That may be about to change, however, as Russia’s Deputy Finance Minister, Aleksey Moiseev, told a group of journalists last week that his office plans to introduce legislation that would ban digital currencies as soon as next year. “We will discuss this law in the current session of parliament, and possibly even pass it then, or at the very latest by spring next year,” Moiseev said. “We are currently dealing with comments from the law enforcement agencies, about the specifics of legal measures, and we will take their remarks into account. But the overall concept of the law is set in stone.”

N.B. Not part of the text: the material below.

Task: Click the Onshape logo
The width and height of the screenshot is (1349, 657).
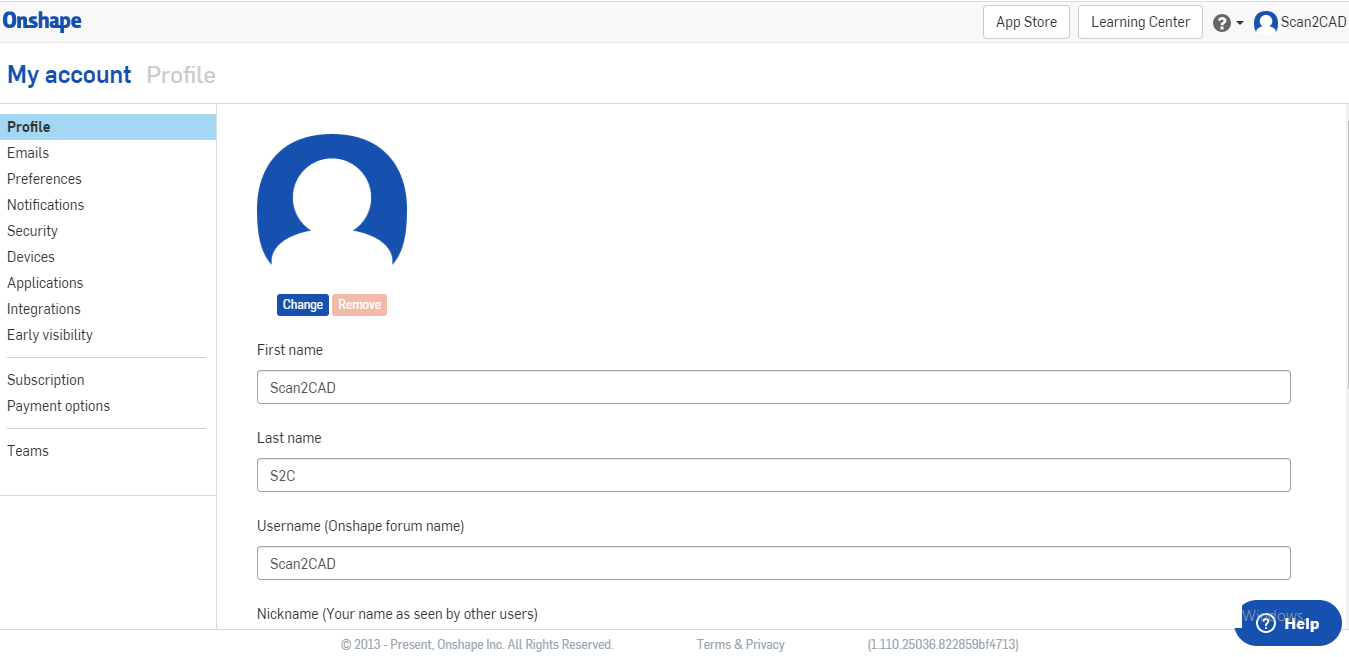Action: 42,20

The move by Russian authorities is not entirely unexpected. Russia is already facing severe sanctions from E.U. and U.S. authorities over its annexation of Crimea in March, cutting off access to much of the world’s financial system for Russian businesses and individuals. This has caused very real concerns in Russia about capital flight, something the borderless nature of bitcoin could make much easier to do.

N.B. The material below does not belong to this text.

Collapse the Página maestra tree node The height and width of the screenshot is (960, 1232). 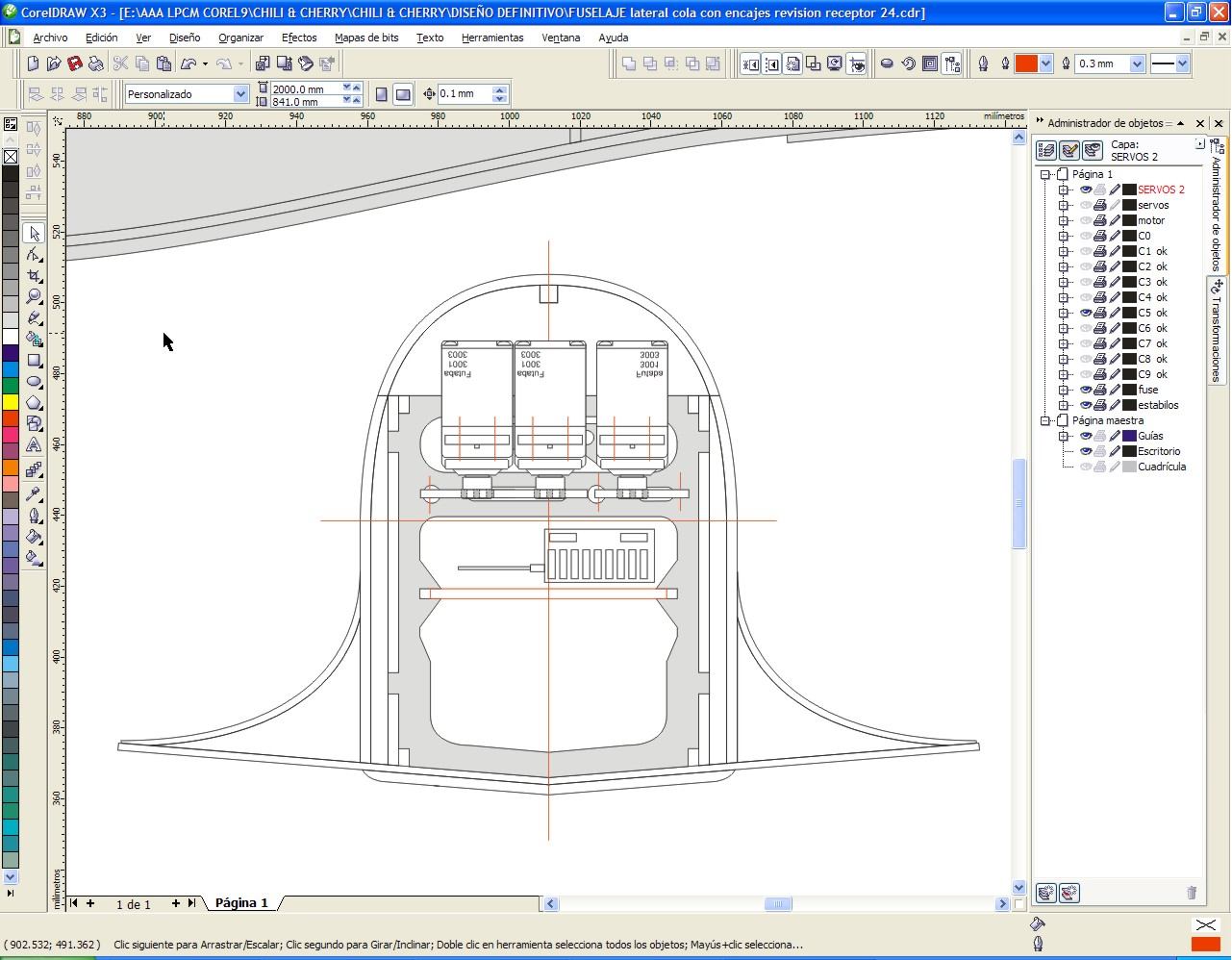[1045, 420]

The proposed law would make it illegal for a business to accept bitcoin, and would also block access to online stores that accept it as a payment option. Bitcoin mining would also become a criminal offense under the law, as would selling bitcoin on an exchange. “People can play with their chips, and they can call them money, but they can’t use these surrogate currencies as tender,” Moiseev said.
The impact of the law is unlikely to be significant outside of Russia, and is likely to be poorly enforced within it. The country’s “underground” economy was estimated to be a staggering 40% of its GDP in 2007, and that number is likely to have grown in the last seven years. (By comparison, the U.S.’s underground economy is estimated to have been between 8% and 9% of GDP for the last decade.) With bitcoin adoption in Russia already low, a worsening economic system, a dramatically falling ruble and limited access to banking may drive bitcoin adoption in the country, regardless of its legal status.